Dr Piotr Kijanka at the 2024 IEEE Ultrasonics, Ferroelectrics, and Frequency Control Joint Symposium
Dr Piotr Kijanka, professor at the Faculty of Mechanical Engineering and Robotics, ranked first and third in two categories at a-Mem Challenge 2024 which evaluates the quality of the developed algorithms used to estimate elastic modulus in ultrasonic elastography. The competition has seen participants of the international “2024 IEEE Ultrasonics, Ferroelectrics, and Frequency Control Joint Symposium,” held on 22–26 September 2024 in Taipei (Taiwan).
“Participants in the competition received raw measurement data collected from various soft materials in two categories: propagating shear waves from impulse sources with a focused ARF beam (acoustic radiation force) and propagating shear waves from harmonic (continuous) sources. The task was to create two-dimensional elasticity maps for both homogeneous and heterogeneous materials,” reported Professor Piotr Kijanka.
The AGH University scholar took the 1st place in harmonic elastography, whereas in impulse elastography he was ranked third.
“The biggest difficulty in both categories was adapting the algorithms to work as optimally as possible for all the data provided. Due to the variety of materials tested, both homogeneous and heterogeneous, it was crucial to develop a solution that would accurately estimate the elastic modulus in all cases while effectively detecting and analysing the propagating transverse waves.”
Dr Piotr Kijanka during the IEEE Ultrasonics, Ferroelectrics, and Frequency Control Joint Symposium. Photograph: private archive
In ultrasound elastography, ultrasonic waves which penetrate into the body are used as a probe. Organs subjected to impulses of a focused acoustic beam begin to gently vibrate and emit elastic transverse waves registered by the device. The technique takes advantage of the fact that pathological processes cause gradual changes in the mechanical properties of organs. Diseased organs subjected to an impulse of a focused acoustic beam vibrate differently from healthy organs, which translates into a change in the speed and profile of propagation of transverse waves.
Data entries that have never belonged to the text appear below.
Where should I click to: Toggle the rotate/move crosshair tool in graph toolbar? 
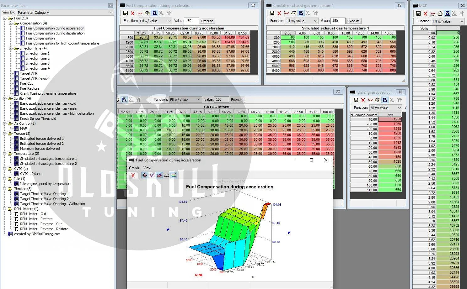144,176
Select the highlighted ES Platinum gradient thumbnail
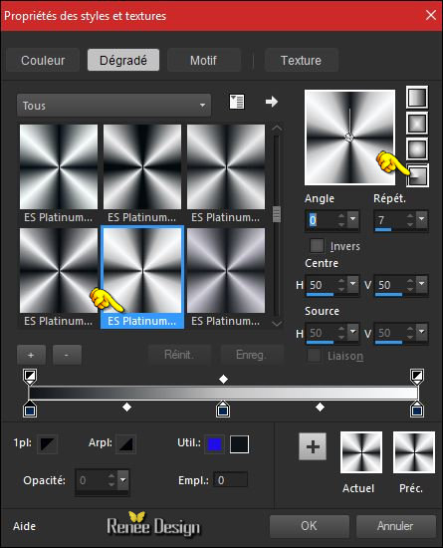 (142, 277)
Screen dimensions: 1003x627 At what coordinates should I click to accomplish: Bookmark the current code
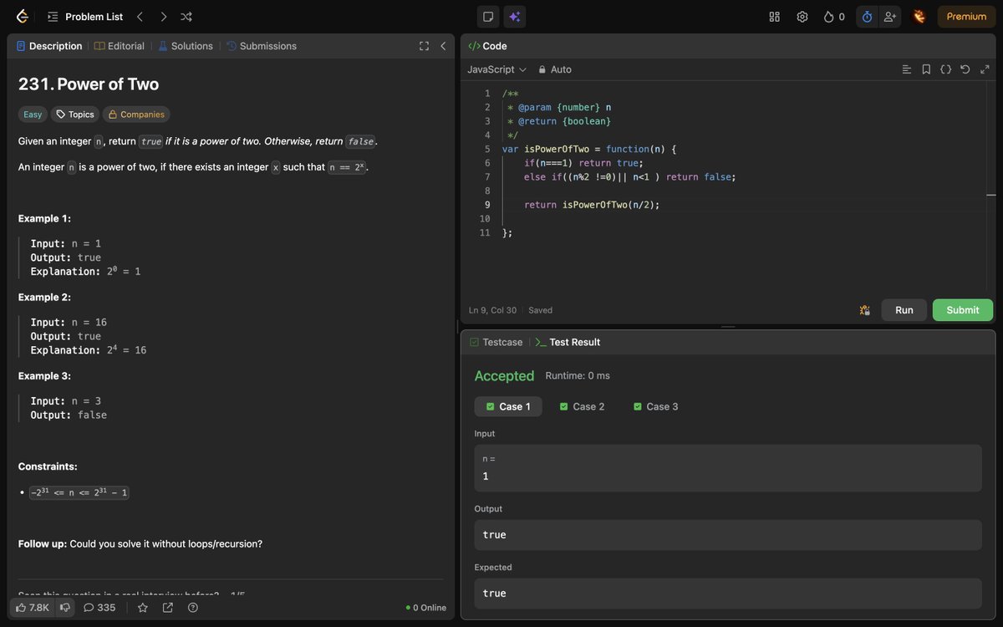pos(925,69)
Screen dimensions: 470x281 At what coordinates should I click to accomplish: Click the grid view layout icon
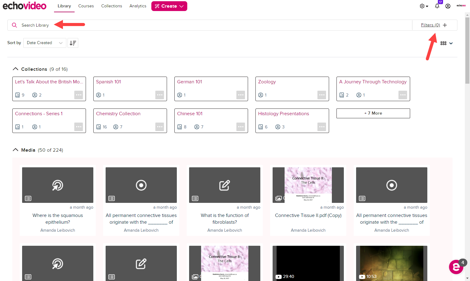pos(443,43)
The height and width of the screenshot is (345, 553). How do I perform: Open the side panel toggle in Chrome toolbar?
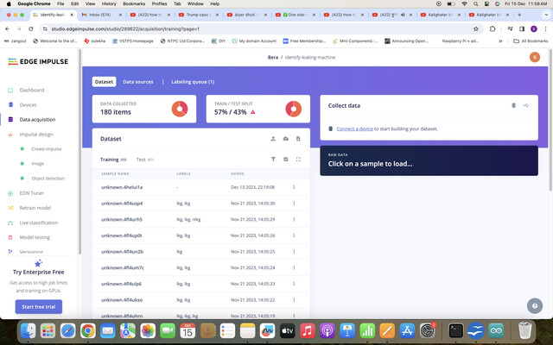click(522, 28)
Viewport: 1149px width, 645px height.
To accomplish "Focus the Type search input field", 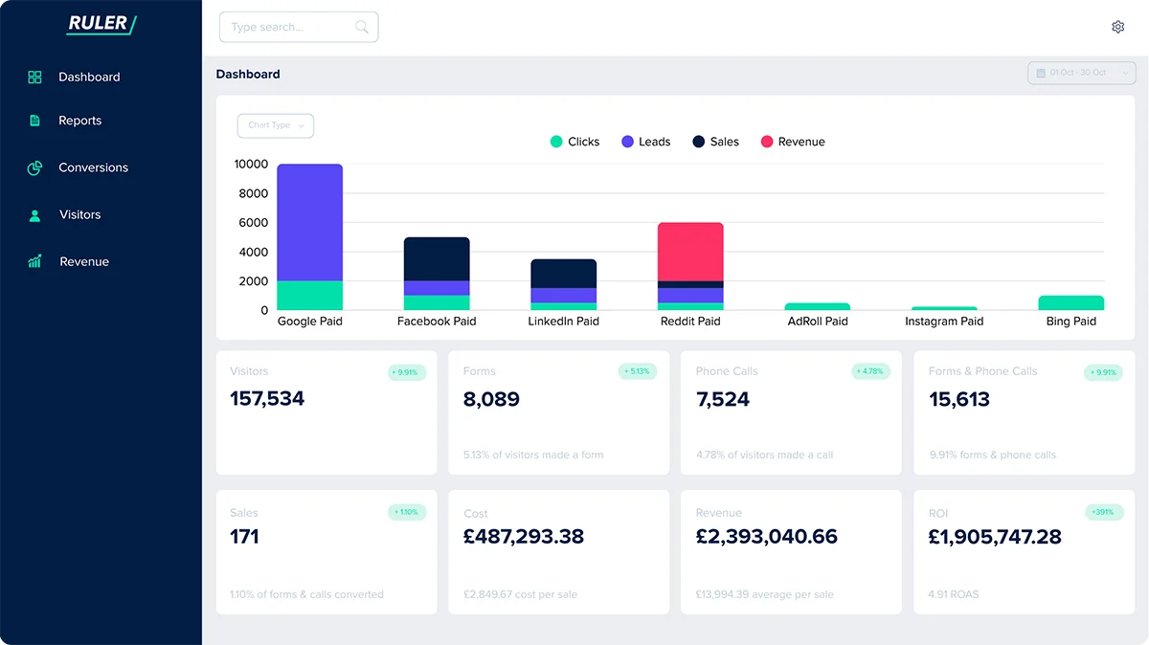I will click(287, 27).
If they deviate from the reference values, this is a signal that something wrong is happening in the patient's body.
The development of more accurate algorithms used in ultrasonic elastography can help, among other things, to overcome the problem of reproducibility of tests obtained with this technique resulting from different equipment configurations or different measurement standards used by equipment manufacturers.
“Another benefit is increased precision in detecting and differentiating pathological changes. More accurate algorithms identify subtle differences in tissues better, which is particularly relevant in the diagnosis of neoplasms, fibrosis, and other diseases of organs such as liver and pancreas. Doctors can more quickly and accurately assess the stage of the disease and differentiate between benign and malignant lesions, which reduces the time from the diagnosis to the implementation of the right treatment,” explained Professor Kijanka. “The reliability of the measurements also improves the ability to monitor disease progression and the effectiveness of therapy over the long term. Owing to accurate and reproducible results, doctors can assess whether a patient is responding to treatment with greater certainty, which allows to dynamically adjust the therapy. It is particularly valuable in case of chronic diseases such as liver fibrosis, as the state of the tissue may change in response to treatment."
More accurate algorithms may also obviate the need for invasive examinations in the future, which in some cases may be replaced by ultrasound elastography.
The idea behind the Algorithms for Mapping Elastic Modulus (a-MEM) Challenge 2024 is to challenge the community to devise more accurate and precise algorithms for elastic modulus estimation, raise greater awareness of the challenges associated with elastic modulus estimation, and gain further knowledge on why certain approaches fail. The organisers were also guided by the strive to identify the most promising approaches to elastic modulus estimation and provide a benchmark and public data for the future development of SWS and elastic modulus estimation algorithms.